--- begin Available data ---

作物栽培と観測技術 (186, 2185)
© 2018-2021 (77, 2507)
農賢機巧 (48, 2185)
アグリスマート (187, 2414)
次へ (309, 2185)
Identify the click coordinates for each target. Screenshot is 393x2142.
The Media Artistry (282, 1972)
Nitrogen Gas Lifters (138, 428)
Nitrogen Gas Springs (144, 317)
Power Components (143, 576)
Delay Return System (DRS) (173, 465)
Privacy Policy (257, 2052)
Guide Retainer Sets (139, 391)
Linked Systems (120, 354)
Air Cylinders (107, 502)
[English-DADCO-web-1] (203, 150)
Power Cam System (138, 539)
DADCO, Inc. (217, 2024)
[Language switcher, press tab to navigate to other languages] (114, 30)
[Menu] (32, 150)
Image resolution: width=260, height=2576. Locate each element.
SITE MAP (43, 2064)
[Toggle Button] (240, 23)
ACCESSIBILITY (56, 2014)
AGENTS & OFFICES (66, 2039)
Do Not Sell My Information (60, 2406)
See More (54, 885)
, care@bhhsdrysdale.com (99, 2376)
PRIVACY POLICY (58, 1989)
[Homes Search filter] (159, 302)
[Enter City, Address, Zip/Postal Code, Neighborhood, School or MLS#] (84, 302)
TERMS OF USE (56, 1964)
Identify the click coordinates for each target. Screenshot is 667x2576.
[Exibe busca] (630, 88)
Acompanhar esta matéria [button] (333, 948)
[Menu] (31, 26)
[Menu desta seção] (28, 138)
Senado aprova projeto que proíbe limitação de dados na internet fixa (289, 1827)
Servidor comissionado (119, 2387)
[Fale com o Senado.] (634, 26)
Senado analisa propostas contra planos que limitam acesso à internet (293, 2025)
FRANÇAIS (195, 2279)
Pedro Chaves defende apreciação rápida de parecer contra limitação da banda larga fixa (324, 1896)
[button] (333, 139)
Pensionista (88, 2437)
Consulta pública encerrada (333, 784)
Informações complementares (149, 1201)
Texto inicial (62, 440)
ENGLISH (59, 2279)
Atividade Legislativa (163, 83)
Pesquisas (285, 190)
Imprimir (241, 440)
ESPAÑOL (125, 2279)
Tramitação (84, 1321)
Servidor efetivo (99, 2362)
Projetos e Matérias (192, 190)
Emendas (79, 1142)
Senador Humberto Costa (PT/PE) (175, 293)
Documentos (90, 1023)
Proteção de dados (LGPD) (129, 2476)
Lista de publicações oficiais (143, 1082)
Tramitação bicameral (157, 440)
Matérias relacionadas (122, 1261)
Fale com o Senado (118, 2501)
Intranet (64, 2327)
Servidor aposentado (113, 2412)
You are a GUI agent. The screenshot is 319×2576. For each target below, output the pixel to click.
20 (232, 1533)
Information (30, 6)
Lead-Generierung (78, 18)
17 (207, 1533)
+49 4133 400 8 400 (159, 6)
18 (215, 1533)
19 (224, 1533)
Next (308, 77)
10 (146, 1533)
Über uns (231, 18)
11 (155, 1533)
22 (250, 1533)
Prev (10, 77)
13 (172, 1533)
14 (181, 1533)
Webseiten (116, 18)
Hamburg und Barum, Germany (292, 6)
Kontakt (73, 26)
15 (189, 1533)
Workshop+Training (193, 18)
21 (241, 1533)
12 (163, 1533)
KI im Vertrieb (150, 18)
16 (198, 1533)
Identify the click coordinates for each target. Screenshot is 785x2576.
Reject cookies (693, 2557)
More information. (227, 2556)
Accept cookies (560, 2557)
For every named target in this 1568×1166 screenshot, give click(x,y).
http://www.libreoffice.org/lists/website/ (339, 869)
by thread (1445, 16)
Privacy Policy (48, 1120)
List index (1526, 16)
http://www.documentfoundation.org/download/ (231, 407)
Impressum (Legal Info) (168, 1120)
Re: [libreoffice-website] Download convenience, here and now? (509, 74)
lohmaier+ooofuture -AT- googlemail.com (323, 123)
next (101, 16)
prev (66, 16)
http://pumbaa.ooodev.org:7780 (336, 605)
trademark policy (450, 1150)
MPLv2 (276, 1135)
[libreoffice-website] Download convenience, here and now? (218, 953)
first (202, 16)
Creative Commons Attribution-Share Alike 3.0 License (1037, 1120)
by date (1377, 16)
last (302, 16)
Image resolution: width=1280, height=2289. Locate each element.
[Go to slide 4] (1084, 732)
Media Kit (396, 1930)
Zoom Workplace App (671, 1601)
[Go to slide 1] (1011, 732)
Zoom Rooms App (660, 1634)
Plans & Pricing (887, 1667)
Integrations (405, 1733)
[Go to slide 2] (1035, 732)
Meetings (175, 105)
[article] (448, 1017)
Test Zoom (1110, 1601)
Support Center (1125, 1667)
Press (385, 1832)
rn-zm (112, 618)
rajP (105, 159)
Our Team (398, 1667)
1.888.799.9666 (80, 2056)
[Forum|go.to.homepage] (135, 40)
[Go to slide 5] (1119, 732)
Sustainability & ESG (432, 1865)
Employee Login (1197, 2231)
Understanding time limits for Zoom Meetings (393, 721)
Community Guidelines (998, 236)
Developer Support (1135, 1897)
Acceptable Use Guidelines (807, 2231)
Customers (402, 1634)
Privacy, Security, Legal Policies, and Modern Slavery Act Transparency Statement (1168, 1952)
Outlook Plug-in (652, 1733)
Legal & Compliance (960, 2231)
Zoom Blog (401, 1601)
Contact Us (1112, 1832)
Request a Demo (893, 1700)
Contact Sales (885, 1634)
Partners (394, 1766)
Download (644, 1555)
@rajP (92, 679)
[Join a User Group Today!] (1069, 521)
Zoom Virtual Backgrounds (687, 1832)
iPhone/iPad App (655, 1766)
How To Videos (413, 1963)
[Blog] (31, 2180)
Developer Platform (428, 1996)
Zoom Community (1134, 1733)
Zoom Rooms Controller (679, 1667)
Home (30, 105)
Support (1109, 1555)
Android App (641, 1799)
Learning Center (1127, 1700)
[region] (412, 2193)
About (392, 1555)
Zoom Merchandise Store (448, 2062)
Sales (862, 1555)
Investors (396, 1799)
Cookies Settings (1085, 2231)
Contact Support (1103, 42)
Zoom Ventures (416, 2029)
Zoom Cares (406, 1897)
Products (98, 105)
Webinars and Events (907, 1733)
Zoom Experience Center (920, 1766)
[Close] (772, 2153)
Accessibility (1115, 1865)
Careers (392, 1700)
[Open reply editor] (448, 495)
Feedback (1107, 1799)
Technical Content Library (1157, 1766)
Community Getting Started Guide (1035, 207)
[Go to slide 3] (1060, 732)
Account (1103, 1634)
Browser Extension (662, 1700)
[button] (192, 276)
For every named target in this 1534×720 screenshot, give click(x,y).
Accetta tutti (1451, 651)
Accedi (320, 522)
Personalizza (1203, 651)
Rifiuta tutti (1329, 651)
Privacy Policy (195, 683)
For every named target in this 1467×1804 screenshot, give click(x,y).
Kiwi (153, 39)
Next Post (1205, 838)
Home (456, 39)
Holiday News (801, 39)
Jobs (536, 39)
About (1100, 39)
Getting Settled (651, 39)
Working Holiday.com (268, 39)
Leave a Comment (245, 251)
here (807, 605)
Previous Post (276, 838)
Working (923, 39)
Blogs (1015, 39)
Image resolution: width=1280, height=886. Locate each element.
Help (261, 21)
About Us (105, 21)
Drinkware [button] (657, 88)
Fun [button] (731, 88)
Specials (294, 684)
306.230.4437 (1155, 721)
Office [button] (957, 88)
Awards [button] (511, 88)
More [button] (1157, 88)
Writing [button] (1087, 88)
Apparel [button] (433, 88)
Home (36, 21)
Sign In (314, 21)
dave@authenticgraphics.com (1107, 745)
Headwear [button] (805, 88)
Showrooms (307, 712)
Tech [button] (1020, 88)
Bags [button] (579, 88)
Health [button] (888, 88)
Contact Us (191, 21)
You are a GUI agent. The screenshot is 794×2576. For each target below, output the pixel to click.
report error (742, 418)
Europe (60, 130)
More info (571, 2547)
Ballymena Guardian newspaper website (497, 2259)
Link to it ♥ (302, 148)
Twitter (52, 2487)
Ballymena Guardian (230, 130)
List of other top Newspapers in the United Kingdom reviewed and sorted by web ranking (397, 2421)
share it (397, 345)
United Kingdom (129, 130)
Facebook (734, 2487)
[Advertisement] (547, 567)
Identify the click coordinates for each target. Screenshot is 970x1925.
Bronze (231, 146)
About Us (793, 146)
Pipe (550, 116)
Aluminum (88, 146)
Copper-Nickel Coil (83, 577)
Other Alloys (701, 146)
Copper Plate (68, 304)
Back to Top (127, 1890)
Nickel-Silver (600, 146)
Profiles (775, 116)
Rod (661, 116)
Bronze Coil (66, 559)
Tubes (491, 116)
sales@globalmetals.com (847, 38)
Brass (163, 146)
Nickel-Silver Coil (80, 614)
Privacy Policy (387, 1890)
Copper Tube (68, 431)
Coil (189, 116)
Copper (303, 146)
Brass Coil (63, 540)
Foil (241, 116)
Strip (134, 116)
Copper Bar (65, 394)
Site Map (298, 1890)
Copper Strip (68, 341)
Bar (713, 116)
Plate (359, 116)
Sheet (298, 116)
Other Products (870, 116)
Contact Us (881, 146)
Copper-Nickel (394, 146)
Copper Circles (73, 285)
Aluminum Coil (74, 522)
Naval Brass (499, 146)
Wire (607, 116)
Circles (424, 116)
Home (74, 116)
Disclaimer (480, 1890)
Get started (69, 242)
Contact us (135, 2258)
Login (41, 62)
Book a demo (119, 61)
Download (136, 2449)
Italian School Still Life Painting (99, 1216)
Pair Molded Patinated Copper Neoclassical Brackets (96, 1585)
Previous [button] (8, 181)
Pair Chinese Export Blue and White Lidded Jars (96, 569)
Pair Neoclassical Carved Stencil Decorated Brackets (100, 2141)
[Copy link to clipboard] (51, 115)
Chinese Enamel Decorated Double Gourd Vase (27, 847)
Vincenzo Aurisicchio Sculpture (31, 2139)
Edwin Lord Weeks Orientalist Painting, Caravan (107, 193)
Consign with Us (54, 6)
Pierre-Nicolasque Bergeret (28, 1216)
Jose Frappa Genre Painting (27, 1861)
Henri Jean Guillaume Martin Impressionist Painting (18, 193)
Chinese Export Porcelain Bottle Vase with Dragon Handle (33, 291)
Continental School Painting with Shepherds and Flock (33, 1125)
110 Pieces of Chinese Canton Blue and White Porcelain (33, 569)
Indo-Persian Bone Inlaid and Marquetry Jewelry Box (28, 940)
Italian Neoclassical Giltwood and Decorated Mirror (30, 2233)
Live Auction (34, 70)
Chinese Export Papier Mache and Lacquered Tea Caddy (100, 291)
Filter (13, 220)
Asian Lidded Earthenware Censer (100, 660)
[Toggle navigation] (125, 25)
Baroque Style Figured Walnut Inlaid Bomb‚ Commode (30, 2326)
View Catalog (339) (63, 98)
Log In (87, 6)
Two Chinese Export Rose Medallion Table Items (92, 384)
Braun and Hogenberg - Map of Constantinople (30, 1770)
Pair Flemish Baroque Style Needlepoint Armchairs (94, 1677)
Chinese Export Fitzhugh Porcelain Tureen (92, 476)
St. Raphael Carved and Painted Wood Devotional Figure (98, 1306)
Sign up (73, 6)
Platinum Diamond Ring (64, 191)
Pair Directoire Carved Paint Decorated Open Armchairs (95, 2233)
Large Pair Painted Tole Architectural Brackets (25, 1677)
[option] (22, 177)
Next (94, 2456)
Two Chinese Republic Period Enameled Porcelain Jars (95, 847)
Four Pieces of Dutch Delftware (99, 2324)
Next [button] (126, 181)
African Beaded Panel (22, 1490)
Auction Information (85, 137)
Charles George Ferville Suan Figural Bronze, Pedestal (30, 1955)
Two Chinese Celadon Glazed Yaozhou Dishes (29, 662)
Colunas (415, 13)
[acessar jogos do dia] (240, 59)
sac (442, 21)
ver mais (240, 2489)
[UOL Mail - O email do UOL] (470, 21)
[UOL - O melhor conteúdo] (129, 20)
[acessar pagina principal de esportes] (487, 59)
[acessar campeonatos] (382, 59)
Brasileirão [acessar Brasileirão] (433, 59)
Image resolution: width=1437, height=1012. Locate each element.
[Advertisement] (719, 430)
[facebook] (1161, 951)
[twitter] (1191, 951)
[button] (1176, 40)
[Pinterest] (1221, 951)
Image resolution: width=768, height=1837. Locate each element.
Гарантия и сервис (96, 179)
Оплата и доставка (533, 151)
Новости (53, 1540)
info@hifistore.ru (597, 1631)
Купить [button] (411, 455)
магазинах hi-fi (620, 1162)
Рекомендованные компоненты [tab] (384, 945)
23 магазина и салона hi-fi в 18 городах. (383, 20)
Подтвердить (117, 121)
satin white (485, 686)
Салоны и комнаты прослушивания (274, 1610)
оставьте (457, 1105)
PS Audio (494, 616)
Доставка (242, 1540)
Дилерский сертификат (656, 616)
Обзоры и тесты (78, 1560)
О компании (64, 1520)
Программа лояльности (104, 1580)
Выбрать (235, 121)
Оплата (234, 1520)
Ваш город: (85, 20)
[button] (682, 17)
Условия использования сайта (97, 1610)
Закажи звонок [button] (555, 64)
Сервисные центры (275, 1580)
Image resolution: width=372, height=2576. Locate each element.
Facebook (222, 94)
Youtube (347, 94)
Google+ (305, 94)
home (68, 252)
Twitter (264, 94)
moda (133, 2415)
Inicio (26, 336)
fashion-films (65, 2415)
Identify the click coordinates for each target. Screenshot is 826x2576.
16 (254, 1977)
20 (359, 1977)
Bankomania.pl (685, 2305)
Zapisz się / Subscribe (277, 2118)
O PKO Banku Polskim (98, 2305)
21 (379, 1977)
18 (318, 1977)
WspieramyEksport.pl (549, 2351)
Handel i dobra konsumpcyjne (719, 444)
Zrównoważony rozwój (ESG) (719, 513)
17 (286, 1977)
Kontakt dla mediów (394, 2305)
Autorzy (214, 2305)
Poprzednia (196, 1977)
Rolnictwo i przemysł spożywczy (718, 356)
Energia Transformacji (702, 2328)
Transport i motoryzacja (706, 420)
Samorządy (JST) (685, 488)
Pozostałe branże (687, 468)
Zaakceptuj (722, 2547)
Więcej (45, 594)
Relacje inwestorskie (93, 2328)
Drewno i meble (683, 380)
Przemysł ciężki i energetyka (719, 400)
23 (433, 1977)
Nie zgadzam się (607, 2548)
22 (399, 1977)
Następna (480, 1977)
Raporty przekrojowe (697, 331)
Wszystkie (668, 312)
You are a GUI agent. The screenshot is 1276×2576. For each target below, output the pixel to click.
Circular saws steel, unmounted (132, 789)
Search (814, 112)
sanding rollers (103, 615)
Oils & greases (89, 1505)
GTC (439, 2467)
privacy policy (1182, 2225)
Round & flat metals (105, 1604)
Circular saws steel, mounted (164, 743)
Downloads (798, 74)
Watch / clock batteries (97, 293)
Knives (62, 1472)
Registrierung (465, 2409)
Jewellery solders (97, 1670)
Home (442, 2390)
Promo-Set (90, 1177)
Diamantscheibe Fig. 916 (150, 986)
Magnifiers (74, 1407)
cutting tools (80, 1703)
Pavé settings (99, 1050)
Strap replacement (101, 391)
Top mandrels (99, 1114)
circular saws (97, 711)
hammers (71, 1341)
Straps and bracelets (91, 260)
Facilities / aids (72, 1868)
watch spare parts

--- end Available data ---

▶ _Request_: Reproduce the stretch of the listing from the line containing "Chinese Export Papier" through the line containing "Купить [button] (411, 455)", switching "Armchairs" to "Side Chairs" wherever it occurs and leaving everything else unchanged.

▶ _Solution to this problem_:
Chinese Export Papier Mache and Lacquered Tea Caddy (100, 291)
Filter (13, 220)
Asian Lidded Earthenware Censer (100, 660)
[Toggle navigation] (125, 25)
Baroque Style Figured Walnut Inlaid Bomb‚ Commode (30, 2326)
View Catalog (339) (63, 98)
Log In (87, 6)
Two Chinese Export Rose Medallion Table Items (92, 384)
Braun and Hogenberg - Map of Constantinople (30, 1770)
Pair Flemish Baroque Style Needlepoint Side Chairs (94, 1677)
Chinese Export Fitzhugh Porcelain Tureen (92, 476)
St. Raphael Carved and Painted Wood Devotional Figure (98, 1306)
Sign up (73, 6)
Platinum Diamond Ring (64, 191)
Pair Directoire Carved Paint Decorated Open Side Chairs (95, 2233)
Large Pair Painted Tole Architectural Brackets (25, 1677)
[option] (22, 177)
Next (94, 2456)
Two Chinese Republic Period Enameled Porcelain Jars (95, 847)
Four Pieces of Dutch Delftware (99, 2324)
Next [button] (126, 181)
African Beaded Panel (22, 1490)
Auction Information (85, 137)
Charles George Ferville Suan Figural Bronze, Pedestal (30, 1955)
Two Chinese Celadon Glazed Yaozhou Dishes (29, 662)
Colunas (415, 13)
[acessar jogos do dia] (240, 59)
sac (442, 21)
ver mais (240, 2489)
[UOL Mail - O email do UOL] (470, 21)
[UOL - O melhor conteúdo] (129, 20)
[acessar pagina principal de esportes] (487, 59)
[acessar campeonatos] (382, 59)
Brasileirão [acessar Brasileirão] (433, 59)
Image resolution: width=1437, height=1012. Locate each element.
[Advertisement] (719, 430)
[facebook] (1161, 951)
[twitter] (1191, 951)
[button] (1176, 40)
[Pinterest] (1221, 951)
Image resolution: width=768, height=1837. Locate each element.
Гарантия и сервис (96, 179)
Оплата и доставка (533, 151)
Новости (53, 1540)
info@hifistore.ru (597, 1631)
Купить [button] (411, 455)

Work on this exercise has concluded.